* Short problem A: Rewrite everything from "The image size is (1024, 768)." down to the end of the records, putting "navigation trail" in place of "breadcrumb" and leaving everything else unchanged.

begin Text extract

After obtaining the optimal representation matrix \(\bf{R}^{*}\), the weight of the edge between vertex \(v_{i}\) and \(v_{j}\) can be calculated by the following formula (Zhuang et al. 2011)

$$\begin{aligned} w_{ij}=\frac{\mid r_{ij}^{*} \mid + \mid r_{ji}^{*} \mid }{2}, \end{aligned}$$
(16)

where \(r_{ij}^{*}\) is the element in the ith row and the jth column of the matrix \(\bf{R}^*\).

To better use the supervised information to improve the quality of the graph, a semi-supervised graph construction method based on the LRR graph (SSLRR) is proposed in literature (Zhuang et al. 2017). In the SSLRR method, the “cannot link” constraint is added into the low-rank representation model to enforce the representation coefficients between samples with different class labels to be 0:

$$\begin{aligned} \underset{\bf{R,E}}{{\text {min}}}\;&\Vert \bf{R}\Vert _{*}+\lambda \Vert \bf{E}\Vert _{2,1}\\ s.t.\;&\bf{X}=\bf{X} \bf{R}+\bf{E}\\&\sum _{j=1}^{n}r_{ji}=1,\; i=1,2,\cdots ,n\\&r_{ij}=0,\; \;i,j=1,2,\cdots ,l, \; y_{i}\ne y_{j}. \end{aligned}$$
(17)

end Text extract
begin Entries

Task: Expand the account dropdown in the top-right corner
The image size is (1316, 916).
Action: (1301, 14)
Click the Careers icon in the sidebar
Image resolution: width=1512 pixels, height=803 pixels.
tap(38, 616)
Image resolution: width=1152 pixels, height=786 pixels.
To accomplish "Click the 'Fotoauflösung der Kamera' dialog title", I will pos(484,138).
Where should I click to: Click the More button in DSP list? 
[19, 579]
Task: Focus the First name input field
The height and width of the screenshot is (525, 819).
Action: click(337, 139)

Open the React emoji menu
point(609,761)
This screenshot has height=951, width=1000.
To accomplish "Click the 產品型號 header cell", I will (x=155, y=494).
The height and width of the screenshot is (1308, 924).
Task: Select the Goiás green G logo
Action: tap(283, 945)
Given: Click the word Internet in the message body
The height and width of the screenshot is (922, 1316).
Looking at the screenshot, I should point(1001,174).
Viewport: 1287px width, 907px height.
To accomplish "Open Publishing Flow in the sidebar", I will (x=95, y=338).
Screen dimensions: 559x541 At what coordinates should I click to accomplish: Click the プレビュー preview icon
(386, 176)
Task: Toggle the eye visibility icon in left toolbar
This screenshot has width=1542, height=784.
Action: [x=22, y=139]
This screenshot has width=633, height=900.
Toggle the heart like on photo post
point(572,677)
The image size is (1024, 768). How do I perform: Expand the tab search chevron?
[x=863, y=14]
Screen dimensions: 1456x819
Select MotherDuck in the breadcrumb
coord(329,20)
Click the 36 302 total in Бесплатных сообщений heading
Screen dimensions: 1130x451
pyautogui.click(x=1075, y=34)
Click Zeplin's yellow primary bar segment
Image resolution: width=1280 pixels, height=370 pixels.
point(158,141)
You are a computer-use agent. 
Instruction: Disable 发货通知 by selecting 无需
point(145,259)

end Entries

* Short problem B:
Answer these questions from the graph construction text:
(i) By formula (16), how is the weight of the edge between vertex v_i and v_j calculated?
(ii) What constraint does the SSLRR method add to the low-rank representation model?
(iii) Which literature proposed the SSLRR method?

* Response A:
The image size is (1024, 768). How do I perform: Expand the tab search chevron?
[x=863, y=14]
Screen dimensions: 1456x819
Select MotherDuck in the navigation trail
coord(329,20)
Click the 36 302 total in Бесплатных сообщений heading
Screen dimensions: 1130x451
pyautogui.click(x=1075, y=34)
Click Zeplin's yellow primary bar segment
Image resolution: width=1280 pixels, height=370 pixels.
point(158,141)
You are a computer-use agent. 
Instruction: Disable 发货通知 by selecting 无需
point(145,259)

* Response B:
(i) It is the sum of the absolute values of r*_ij and r*_ji, divided by 2.
(ii) The "cannot link" constraint, which forces the representation coefficients between samples with different class labels to be 0.
(iii) Zhuang et al. 2017.